What is needed is an exact copy of the lines from the one containing "Select the 24-hour time range toggle" through the last line of the records, with no pictures.

(Dataset entries)
════════

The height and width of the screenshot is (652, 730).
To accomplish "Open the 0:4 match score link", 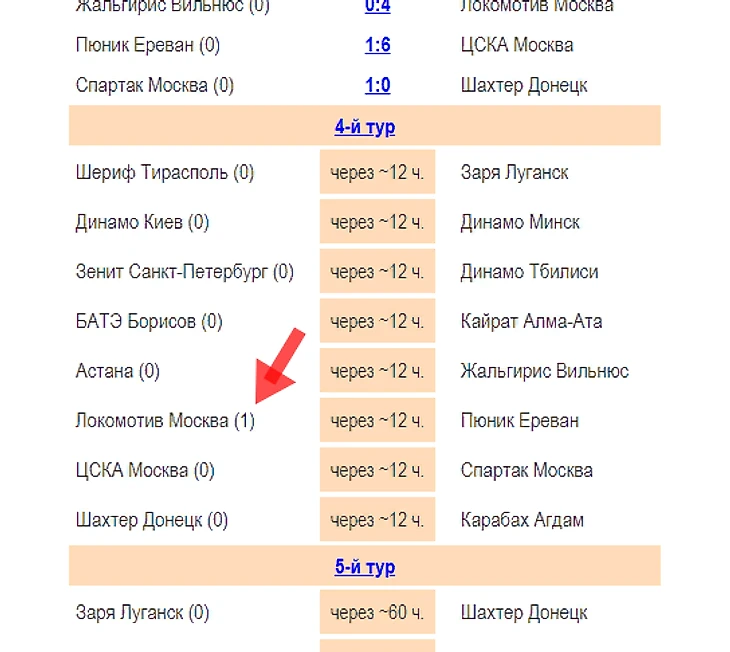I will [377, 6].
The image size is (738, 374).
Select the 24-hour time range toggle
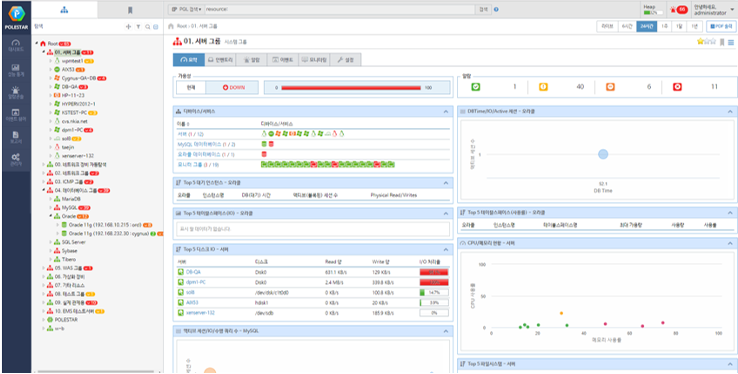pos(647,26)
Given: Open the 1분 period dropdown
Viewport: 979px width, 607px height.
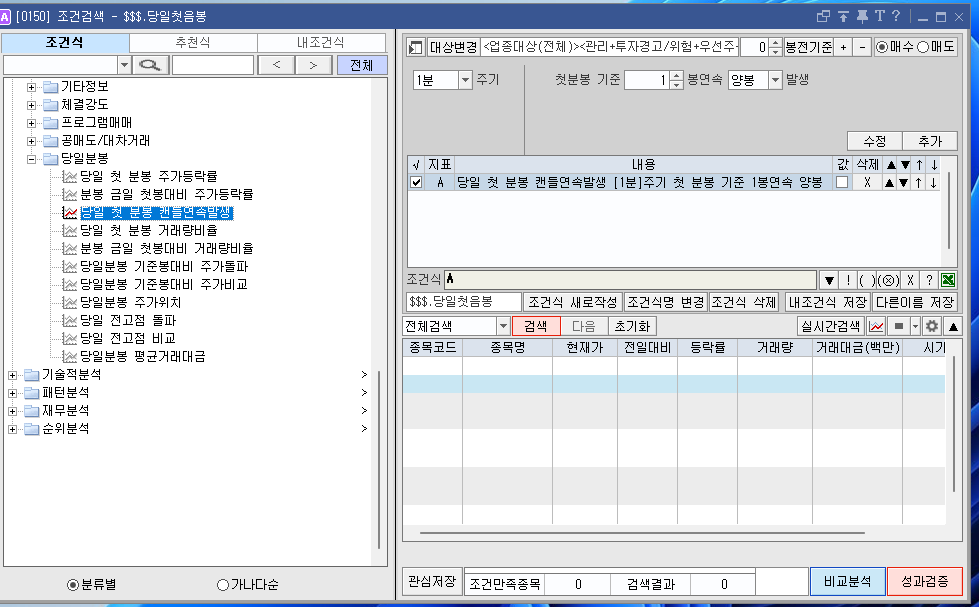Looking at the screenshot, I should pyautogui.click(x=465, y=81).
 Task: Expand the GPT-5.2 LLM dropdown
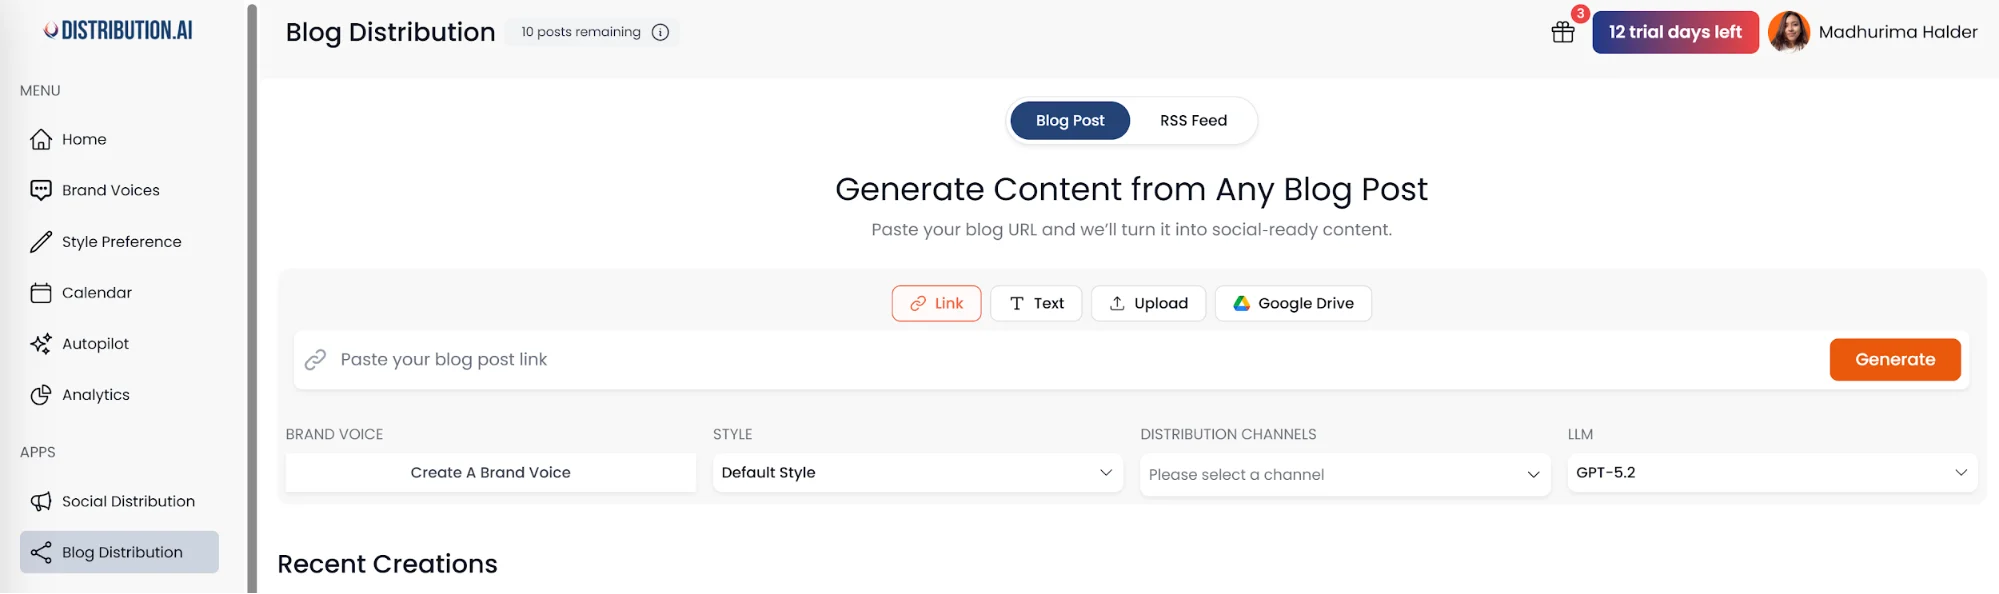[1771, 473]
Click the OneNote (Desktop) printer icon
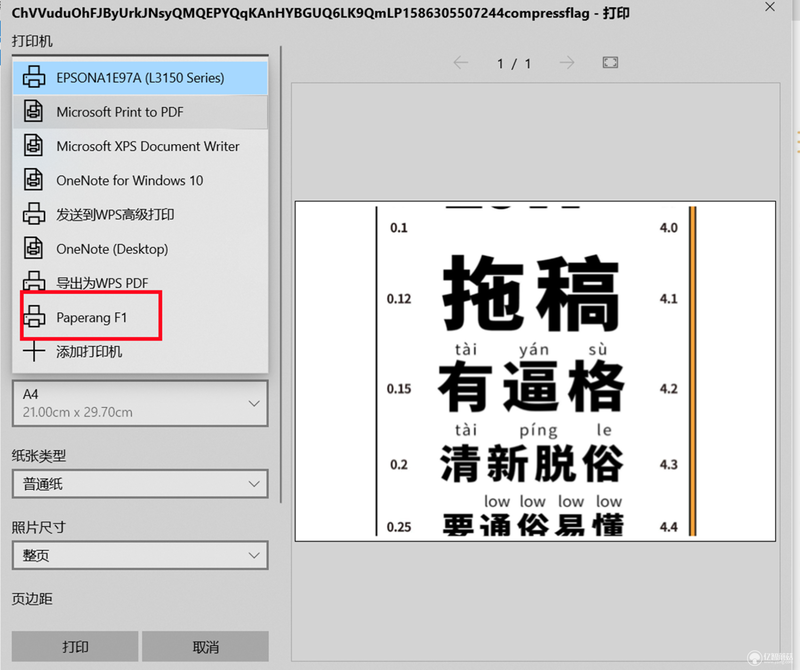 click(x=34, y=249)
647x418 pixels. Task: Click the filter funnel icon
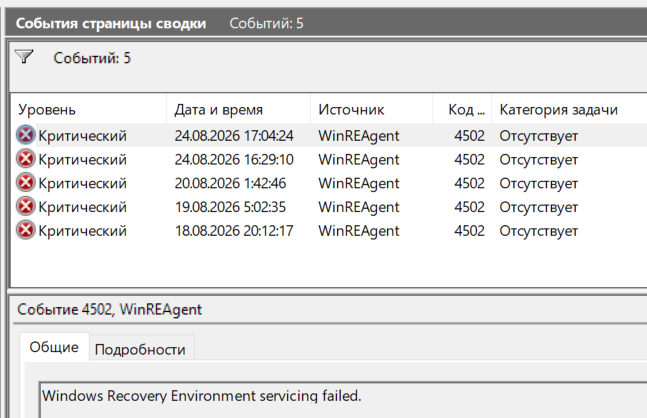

════════

> [Your response]
Select the 24-hour time range toggle
pos(647,26)
Given: Open the 1분 period dropdown
Viewport: 979px width, 607px height.
Looking at the screenshot, I should pyautogui.click(x=465, y=81).
 Task: Expand the GPT-5.2 LLM dropdown
[1771, 473]
Click the OneNote (Desktop) printer icon
 click(x=34, y=249)
647x418 pixels. Task: Click the filter funnel icon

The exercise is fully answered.